The results were dramatic. The original code took 657 milliseconds to run. By the final iteration, it was down to just 6 milliseconds - a 100x speedup. But raw performance wasn't the only surprise.
Enterprise features appear out of nowhere
In its fourth and final "write better code" iteration, Claude spontaneously transformed the code into what looked like an enterprise application, adding typical corporate features without being asked. This suggests the LLM has somehow linked the concept of "better code" with "enterprise-grade software" - an interesting window into its training.
Developer Simon Willison offers an explanation for why this iterative improvement works: language models like Claude start fresh with each new prompt - they don't build up knowledge or memory over time like humans do. When asked to "write better code," Claude gets the entire previous conversation as context but analyzes it like unfamiliar code it's seeing for the first time.

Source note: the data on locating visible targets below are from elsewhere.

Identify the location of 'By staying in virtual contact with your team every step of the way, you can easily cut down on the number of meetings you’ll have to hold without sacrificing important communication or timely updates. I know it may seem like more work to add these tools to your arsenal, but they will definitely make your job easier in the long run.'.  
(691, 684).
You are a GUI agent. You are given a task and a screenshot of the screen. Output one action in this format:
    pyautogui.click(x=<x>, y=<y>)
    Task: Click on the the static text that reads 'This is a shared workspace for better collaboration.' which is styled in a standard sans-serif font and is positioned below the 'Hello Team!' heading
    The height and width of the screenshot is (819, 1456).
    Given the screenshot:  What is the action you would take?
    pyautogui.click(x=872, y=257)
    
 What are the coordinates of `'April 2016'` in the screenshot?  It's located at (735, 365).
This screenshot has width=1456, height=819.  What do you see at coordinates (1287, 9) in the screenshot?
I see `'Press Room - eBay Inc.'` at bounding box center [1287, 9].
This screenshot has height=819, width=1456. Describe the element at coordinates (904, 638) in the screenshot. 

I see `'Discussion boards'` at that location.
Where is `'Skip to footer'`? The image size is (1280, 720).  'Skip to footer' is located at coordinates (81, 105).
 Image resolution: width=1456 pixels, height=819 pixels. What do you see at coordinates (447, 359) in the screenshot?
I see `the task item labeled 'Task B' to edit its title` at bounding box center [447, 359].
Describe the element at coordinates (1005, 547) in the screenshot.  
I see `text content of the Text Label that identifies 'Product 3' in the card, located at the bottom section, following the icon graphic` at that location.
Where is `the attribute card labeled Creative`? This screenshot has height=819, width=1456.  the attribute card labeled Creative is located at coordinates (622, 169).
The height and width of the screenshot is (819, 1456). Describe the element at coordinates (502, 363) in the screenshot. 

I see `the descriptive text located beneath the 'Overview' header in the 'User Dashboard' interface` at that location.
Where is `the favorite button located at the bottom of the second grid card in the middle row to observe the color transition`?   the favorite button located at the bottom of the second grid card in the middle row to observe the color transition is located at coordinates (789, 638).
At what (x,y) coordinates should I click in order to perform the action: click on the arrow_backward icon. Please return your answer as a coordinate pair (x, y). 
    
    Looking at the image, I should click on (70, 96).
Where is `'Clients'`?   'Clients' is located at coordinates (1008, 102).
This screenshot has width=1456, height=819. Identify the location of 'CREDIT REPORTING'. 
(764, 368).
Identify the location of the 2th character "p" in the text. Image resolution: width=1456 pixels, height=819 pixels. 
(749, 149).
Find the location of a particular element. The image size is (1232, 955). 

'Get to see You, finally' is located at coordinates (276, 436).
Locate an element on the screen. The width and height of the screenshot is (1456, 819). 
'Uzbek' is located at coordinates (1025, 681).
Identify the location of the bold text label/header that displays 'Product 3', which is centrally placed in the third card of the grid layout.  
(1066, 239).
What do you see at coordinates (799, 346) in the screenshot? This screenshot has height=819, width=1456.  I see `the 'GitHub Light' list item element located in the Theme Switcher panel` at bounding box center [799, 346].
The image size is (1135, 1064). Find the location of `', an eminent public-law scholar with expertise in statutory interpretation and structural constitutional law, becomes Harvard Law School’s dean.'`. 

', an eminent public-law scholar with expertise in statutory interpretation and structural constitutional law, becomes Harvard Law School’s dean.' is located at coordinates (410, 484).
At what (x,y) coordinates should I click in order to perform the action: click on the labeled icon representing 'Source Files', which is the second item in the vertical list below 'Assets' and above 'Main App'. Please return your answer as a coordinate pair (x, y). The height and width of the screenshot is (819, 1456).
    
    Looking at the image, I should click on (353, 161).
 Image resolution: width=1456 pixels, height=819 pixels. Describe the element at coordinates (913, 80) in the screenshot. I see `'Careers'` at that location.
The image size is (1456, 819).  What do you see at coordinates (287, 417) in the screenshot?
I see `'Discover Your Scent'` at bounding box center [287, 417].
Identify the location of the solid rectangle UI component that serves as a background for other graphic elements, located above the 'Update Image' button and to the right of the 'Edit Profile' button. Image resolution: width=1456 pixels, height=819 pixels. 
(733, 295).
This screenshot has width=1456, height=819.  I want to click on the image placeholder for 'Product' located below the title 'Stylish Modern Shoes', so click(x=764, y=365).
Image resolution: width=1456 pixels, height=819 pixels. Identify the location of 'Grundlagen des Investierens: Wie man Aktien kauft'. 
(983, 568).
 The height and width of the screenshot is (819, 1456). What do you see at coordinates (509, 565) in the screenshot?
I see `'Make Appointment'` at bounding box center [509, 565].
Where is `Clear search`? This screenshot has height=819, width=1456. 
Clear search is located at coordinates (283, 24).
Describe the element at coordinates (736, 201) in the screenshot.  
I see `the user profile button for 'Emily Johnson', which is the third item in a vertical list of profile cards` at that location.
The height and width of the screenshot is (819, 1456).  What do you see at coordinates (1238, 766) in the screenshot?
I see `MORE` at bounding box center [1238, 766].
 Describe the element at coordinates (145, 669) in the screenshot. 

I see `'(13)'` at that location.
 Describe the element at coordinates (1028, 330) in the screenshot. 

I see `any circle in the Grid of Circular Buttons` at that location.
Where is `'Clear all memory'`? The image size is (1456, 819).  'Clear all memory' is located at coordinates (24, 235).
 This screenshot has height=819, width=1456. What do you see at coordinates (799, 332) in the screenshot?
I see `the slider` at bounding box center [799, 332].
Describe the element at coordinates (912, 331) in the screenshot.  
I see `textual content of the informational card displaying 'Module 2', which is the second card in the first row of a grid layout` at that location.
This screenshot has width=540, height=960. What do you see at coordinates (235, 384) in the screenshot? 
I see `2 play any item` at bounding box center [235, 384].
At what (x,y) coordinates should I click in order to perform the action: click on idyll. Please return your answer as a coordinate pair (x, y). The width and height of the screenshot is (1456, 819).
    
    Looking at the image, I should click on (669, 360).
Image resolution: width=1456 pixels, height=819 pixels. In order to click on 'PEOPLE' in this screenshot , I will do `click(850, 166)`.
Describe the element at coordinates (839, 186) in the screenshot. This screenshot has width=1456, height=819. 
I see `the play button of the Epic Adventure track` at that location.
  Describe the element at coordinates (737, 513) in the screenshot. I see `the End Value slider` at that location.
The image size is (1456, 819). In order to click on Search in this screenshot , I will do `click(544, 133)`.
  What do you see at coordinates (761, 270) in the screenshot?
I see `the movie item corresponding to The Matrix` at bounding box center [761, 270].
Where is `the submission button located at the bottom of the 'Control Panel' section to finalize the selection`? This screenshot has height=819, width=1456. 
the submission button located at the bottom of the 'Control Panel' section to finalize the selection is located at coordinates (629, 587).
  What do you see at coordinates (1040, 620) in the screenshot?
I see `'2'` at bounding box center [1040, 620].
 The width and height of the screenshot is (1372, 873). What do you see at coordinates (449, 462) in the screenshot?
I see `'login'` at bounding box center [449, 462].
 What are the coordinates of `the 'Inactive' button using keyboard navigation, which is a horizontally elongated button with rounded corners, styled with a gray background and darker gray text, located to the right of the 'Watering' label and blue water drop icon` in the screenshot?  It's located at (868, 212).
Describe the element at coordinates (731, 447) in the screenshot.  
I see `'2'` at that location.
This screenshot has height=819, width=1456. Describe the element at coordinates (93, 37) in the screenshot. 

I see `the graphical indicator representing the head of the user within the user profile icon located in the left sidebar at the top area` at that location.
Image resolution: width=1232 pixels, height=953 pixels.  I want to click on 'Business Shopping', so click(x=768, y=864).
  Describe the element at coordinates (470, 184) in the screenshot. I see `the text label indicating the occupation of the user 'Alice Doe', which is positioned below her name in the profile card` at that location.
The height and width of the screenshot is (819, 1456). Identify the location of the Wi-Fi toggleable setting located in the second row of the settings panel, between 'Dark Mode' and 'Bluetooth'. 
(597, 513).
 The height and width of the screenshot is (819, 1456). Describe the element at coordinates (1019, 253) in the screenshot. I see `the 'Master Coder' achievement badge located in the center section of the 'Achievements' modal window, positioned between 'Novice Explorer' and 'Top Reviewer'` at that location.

This explains the continuous improvements - the LLM approaches the code with fresh eyes each time, unconstrained by previous attempts or preconceptions about what the "right" solution should be.
Prompt Engineering isn't going anywhere
When Woolf tried again with more specific prompts, he got better results faster, but ran into subtle bugs that needed human fixes. He emphasizes that careful prompt engineering is worth the effort, and argues that as AI models get more sophisticated, precise guidance becomes more important, not less.
"Although it’s both counterintuitive and unfun, a small amount of guidance asking the LLM specifically what you want, and even giving a few examples of what you want, will objectively improve the output of LLMs more than the effort needed to construct said prompts", Woolf writes.
Interestingly, in both experiments, Claude skipped optimizations that seemed obvious to human developers, like removing duplicates or sorting numbers first. And even minor changes in how you phrase requests can dramatically affect Claude's output.
Woolf is careful not to overstate AI's capabilities. While the performance gains are impressive, human developers are still essential for verifying solutions and troubleshooting. Despite what some AI enthusiasts may claim, we're not yet in the era of perfect, automatically generated code.
"Even if LLMs can be wrong, one notable thing I learnt from these experiments is that they do have interesting ideas and tool suggestions even if the code output can’t be used as-is," Woolf writes.